Alexis Díaz Pimienta, nato a L'Avana nel 1966, è "repetista", cioè improvvisatore di strofe popolari cantate, lavora al Centro Provinciale della Musica dell'Avana. Ha pubblicato raccolte di versi e di racconti.
Michel Encinosa Fú, nato a L'Avana nel 1974, è disegnatore industriale e grafico. Ha già pubblicato raccolte di racconti.
Adelaida Fernández de Juan, nata a L'Avana nel 1961, laureata in medicina, ha lavorato in Zambia per due anni dal 1988 al 1990, oggi esercita in un ospedale de L'Avana. Ha pubblicato dei racconti.
Danilo Manera, nato ad Alba nel 1957, insegna letteratura italiana presso l'Università Statale di Milano. Ha collaborato ai "millelire" di Stampa Alternativa e ai quotidiani "il manifesto" e "L'Unità". Fa parte del gruppo redazionale di "Linea d'ombra". Ha curato varie edizioni di autori spagnoli e baschi. Ha curato edizioni di autori cubani, e ha collaborato alle guide di Cuba del Gabbiano e della Clup. Ha inoltre ideato l'antologia Cuentos italianos de hoy che ha presentato ai lettori cubani la più recente narrativa breve italiana.

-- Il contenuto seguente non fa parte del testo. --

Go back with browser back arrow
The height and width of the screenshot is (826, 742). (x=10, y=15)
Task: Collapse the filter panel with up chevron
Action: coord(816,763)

Miguel Mejides, nato a Nuevitas nel 1950, ha pubblicato un romanzo e alcune raccolte di racconti.
David Mitrani Arenal, nato a L'Avana nel 1966, è ingegnere informatico e improvvisatore di versi cantati. Ha pubblicato raccolte di racconti.
José Miguel Sánchez Gómez, nato a L'Avana nel 1969, biologo, firma i suoi scritti col nome di Yoss. Ha pubblicato raccolte di racconti.